Jeyra diam, lalu mengangguk, ia mengambil susu itu lalu meminumnya. Nina mengelus kepala Jeyra sayang. Ia tersenyum kecil.

"Jaga diri ya di rumah, jangan keluar malem, kamu boleh ajak temen buat nginep di sini nemenin kamu," ujar Nina.

Jeyra tersenyum tipis. Tapi aku gak punya temen, Ma. Ucapnya dalam hati.

"Oh iya, tentang tetangga baru kita itu, gimana anaknya? Mama belum ketemu dia soalnya, kata ibu-ibu komplek, anaknya baik banget, ramah lagi," ujar Nina dengan senyum lebar.

Jeyra mengangguk. "Dia baik kok Ma, ternyata dia temen satu sekolah aku."

Nina mengangguk. "Baguslah, jadi kamu ada temennya, secara kan di Komplek kita gak ada yang seumuran kamu."

"Permisi."

Nina dan Jeyra menoleh, melihat seorang pria tampan yang berjalan ke arah mereka dengan senyum ramah. Nina mengerutkan keningnya sementara Jeyra membulatkan matanya keget.

"Halo tante, saya Davin, yang ngisi rumah sebelah, maaf ya saya asal masuk, soalnya tadi pintunya ke buka, saya ketuk gak ada yang nanggepin," ujar Davin tidak enak, ia menghampiri Nina yang duduk di meja makan bersama Jeyra.

Nina tersenyum ramah. "Iya gak papa kok," ujarnya, senyum Nina semakin lebar saat Davin mencium tangannya sopan.

"Kamu ke sini mau ketemu Jey ya?" tanya Nina.

Davin tersenyum, ia melirik Jeyra yang masih terbengong. "Iya, saya mau ketemu anak tante, boleh kan?"

"Boleh banget, kebetulan tante juga mau pergi, kamu temenin Jey di rumah ya?" ujar Nina, ia mengambil tasnya, kemudian menghampiri Jeyra dan mengecup keningnya.

"Mama pergi ya sayang, inget kata mama tadi, jangan keluar malem, bahaya," ujar Nina membuat Jeyra mengangguk.

"Mama perginya sekarang? Ini kan hari minggu, harusnya mama istirahat," ujar Jeyra.

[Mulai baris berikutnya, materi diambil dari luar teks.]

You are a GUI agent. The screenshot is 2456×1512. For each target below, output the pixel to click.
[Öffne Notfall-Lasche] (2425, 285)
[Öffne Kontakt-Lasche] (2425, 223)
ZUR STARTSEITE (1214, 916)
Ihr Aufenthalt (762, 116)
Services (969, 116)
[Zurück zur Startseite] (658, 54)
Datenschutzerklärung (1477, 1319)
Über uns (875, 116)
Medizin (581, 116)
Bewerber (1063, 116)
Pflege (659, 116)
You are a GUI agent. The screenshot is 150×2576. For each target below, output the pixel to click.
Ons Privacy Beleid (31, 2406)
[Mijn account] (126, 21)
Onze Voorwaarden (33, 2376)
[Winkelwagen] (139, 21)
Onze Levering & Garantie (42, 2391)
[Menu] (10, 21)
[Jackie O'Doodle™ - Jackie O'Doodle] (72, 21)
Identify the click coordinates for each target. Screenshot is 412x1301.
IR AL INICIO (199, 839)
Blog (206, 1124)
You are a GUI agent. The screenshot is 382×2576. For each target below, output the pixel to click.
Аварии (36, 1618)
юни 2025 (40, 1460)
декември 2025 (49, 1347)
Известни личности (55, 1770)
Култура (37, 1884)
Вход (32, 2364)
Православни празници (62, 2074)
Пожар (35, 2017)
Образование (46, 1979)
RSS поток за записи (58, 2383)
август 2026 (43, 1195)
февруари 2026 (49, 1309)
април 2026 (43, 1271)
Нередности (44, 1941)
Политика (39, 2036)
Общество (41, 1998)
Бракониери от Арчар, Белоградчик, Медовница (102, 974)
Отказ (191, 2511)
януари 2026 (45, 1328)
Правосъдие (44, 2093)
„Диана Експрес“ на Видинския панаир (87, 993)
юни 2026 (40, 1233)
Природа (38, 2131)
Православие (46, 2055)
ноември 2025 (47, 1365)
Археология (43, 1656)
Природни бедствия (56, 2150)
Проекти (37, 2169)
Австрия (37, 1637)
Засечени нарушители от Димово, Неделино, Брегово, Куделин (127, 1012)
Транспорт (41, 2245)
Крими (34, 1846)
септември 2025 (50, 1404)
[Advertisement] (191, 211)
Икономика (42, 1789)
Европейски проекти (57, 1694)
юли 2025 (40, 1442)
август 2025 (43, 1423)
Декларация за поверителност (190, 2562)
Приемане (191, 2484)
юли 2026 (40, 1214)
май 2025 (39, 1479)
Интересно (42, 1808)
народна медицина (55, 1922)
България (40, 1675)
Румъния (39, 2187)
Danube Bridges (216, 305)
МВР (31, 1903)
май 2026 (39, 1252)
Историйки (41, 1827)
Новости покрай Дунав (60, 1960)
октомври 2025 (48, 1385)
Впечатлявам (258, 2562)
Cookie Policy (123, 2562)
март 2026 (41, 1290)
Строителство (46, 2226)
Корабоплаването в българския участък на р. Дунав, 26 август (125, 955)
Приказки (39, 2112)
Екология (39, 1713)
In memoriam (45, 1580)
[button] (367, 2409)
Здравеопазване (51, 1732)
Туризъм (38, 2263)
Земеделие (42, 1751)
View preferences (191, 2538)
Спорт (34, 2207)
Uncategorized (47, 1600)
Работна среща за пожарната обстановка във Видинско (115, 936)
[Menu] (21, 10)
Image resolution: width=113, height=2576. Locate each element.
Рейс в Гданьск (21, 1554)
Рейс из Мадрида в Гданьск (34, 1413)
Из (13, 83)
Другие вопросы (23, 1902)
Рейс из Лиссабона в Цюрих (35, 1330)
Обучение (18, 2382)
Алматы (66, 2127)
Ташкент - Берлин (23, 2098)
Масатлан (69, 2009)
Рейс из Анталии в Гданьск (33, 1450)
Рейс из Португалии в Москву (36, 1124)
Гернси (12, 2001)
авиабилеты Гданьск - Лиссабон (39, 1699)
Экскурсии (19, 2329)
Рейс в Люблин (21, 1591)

"Iya, harus sekarang, soalnya acaranya besok, masa iya mama pemiliknya tapi dateng telat?" Nina tersenyum, kemudian menatap Davin. "Davin, titip Jey ya, tolong cek kalau malem hari, tante takut Jey keluar rumah, soalnya kadang dia bandel suka keluar malem," ujar Nina.

Davin mengangguk, kemudian Nina berjalan pergi dengan perasaan lega. Tadinya ia berat meninggalkan Jeyra, namun karna Davin ia merasa tenang, ada yang menjaga anak gadisnya.

Jeyra memandang punggung mamanya, gadis itu tidak tau harus melakukan apa, Davin terus menatapnya tajam, padahal Jey merasa tidak membuat kesalahan apapun.

"Oh, lo suka keluar malem?" tanya Davin dingin. Pria itu melipat tangannya di depan dada. "Mulai hari ini lo gak boleh pergi tanpa seizin gue."

Jeyra menatap Davin. "Tapi aku keluar malem buat--"

"Pokoknya lo gak boleh keluar malem lagi, ngerti?" ujar Davin dengan tatapan tajam. Jeyra langsung mengangguk patuh. Davin tersenyum kecil, ternyata Jeyra penurut, ia bahkan menuruti ucapan Davin untuk berbicara menggunakan aku-kamu.

"Kamar lo di mana?" tanya Davin seraya menatap penjuru rumah Jeyra.

"Di atas," jawab Jeyra. "Kenapa?"

"Kayaknya gue mau nginep di sini," ujar Davin membuat Jeyra tersedak ludahnya sendiri.

"Ng-ngapain?"

"Lo lupa? Barusan mama lo nitipin lo ke gue."

Jeyra meneguk ludahnya kasar. "Vin, kamu bilang mau nunggu aku ke rumah kamu nanti malem, tapi kamu kenapa kesini?" tanya Jeyra.

"Kelamaan, gue gak bisa nunggu lagi."

Tatapan Davin berubah, pria itu menatapnya dengan seringaian mengerikan. "Jey, lo siap?"

"S-siap untuk?"

"Jadi milik Davin sepenuhnya," ujar pria itu, ia menarik sudut bibirnya lalu mendekati Jeyra, membuat gadis itu berkeringat dingin.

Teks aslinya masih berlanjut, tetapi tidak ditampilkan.